En otros puntos, en cambio, la Proposición se «pasa de frenada». Especialmente desacertado nos parece limitar a un plazo de cuatro años la posibilidad de impugnar indirectamente por vicios de su contenido las normas contenidas en los IOTU 94. Cabría estimar incluso que esta limitación viola el principio de jerarquía normativa (art. 9.3 CE) y el derecho a la tutela judicial efectiva (art. 24 CE). Lo primero porque implica que, si existe una contradicción entre una de aquellas normas y otra de superior jerarquía, prevalece la jerárquicamente inferior después de que transcurran cuatro años desde su publicación oficial. Lo segundo porque, en no pocas ocasiones, puede privar a los afectados de la posibilidad efectiva de impugnar decisiones que lesionan sus derechos o intereses legítimos. Es obvio que el recurso directo contra reglamentos no basta para garantizar la tutela judicial efectiva de aquellos, habida cuenta del (i) brevísimo plazo de dos meses establecido para interponerlo, y de que (ii) los reglamentos se publican, no se notifican personalmente a todos sus destinatarios, por lo que es muy difícil que en esos dos meses los interesados puedan detectar, comprender e impugnar preventivamente, antes de que se les hayan aplicado, todas las normas reglamentarias potenciales lesivas para sus derechos. Lo habitual es que la gran mayoría de los ciudadanos tenga noticia de las normas reglamentarias ilegales que les afectan y puedan efectivamente reaccionar contra ellas cuando estas se les aplican individualmente, por lo general a través de actos administrativos que hay que notificarles. Pues bien, es perfectamente posible que la aplicación individual del reglamento tenga lugar cuando ya han transcurrido cuatro años desde su publicación oficial, en cuyo caso los afectados quedarán indefensos frente a las ilegalidades de los actos aplicativos que derivan de los vicios de contenido del reglamento, si ya no pueden invocarlas. Más aún, es perfectamente posible que una persona se incorpore al círculo de los destinatarios de una norma reglamentaria ilegal después de esos cuatro años, en cuyo caso ninguna posibilidad tendrá de impugnar los actos ilegales dictados en su aplicación cuya ilegalidad derive de la ilegalidad material de aquella, de acuerdo con la solución prevista en la Proposición.

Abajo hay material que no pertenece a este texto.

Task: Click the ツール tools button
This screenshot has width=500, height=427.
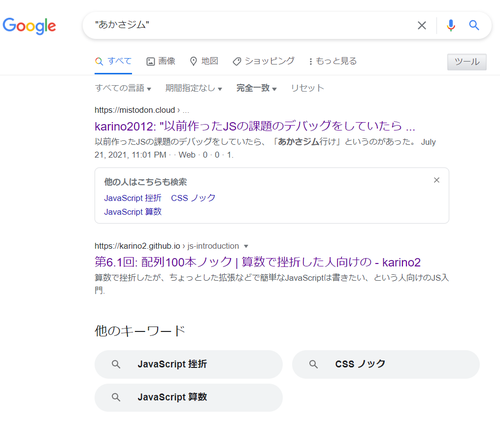Action: point(467,62)
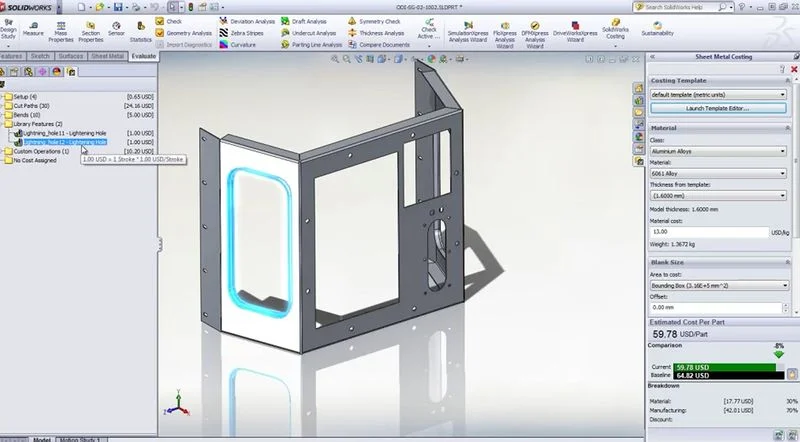Expand the Cut Paths (30) folder
The image size is (800, 442).
tap(5, 105)
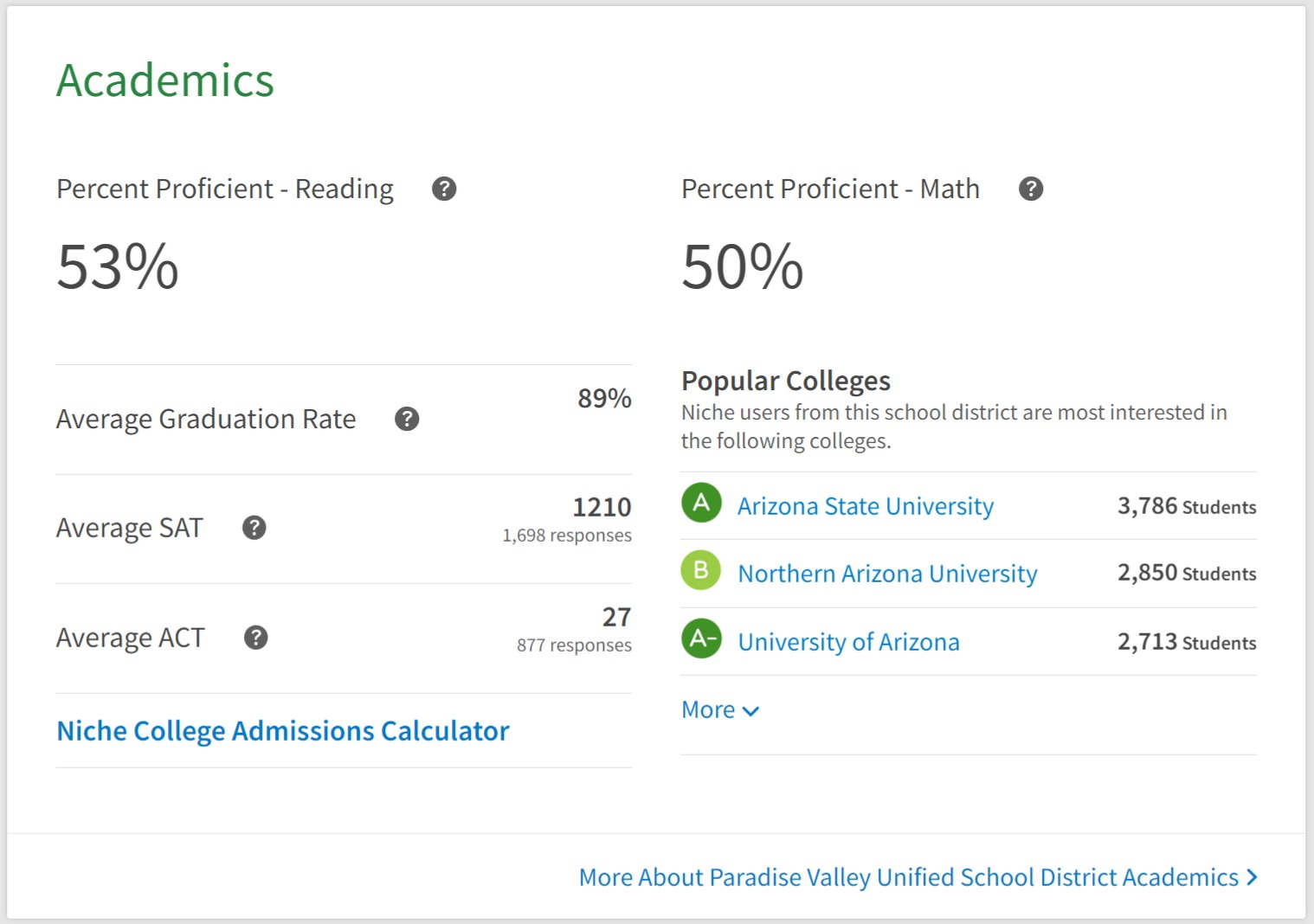
Task: Click Arizona State University's A grade badge
Action: click(701, 504)
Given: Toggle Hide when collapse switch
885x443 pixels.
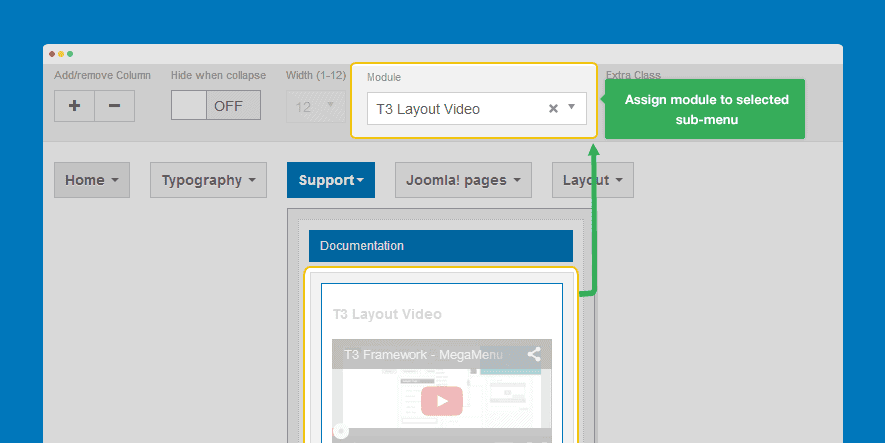Looking at the screenshot, I should [x=215, y=106].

Tampoco nos parece acertado el automatismo con el que se prevé la prórroga de la vigencia del IOTU con el objeto de que la Administración pueda subsanar sus defectos. En nuestra opinión, habrá casos en los que, sin duda, esa prórroga estará justificada, a fin de no crear un vacío normativo que puede ser enormemente lesivo para los intereses legítimos en juego. Pero también cabe pensar que en otros casos resultará improcedente. Piénsese, por ejemplo, en un IOTU que padece vicios tan graves que no es previsible que puedan ser subsanados durante el plazo previsto por la ley y, además, tan ostensibles que hacen muy difícil que alguien pueda haber confiado razonablemente en la validez de la norma considerada. El legislador debería haber establecido seguramente una solución más matizada, que previera alguna excepción a la regla general de la prórroga.

7.5. El sometimiento a plazo del recurso directo contra reglamentos

El recurso directo contra reglamentos sólo puede interponerse dentro de los dos meses posteriores al día siguiente al de su publicación. El problema es que, como acabamos de ver 95, resulta muy difícil que en esos dos meses los interesados puedan detectar, comprender e impugnar preventivamente, antes de que se les hayan aplicado, todas las normas reglamentarias potenciales lesivas para sus derechos.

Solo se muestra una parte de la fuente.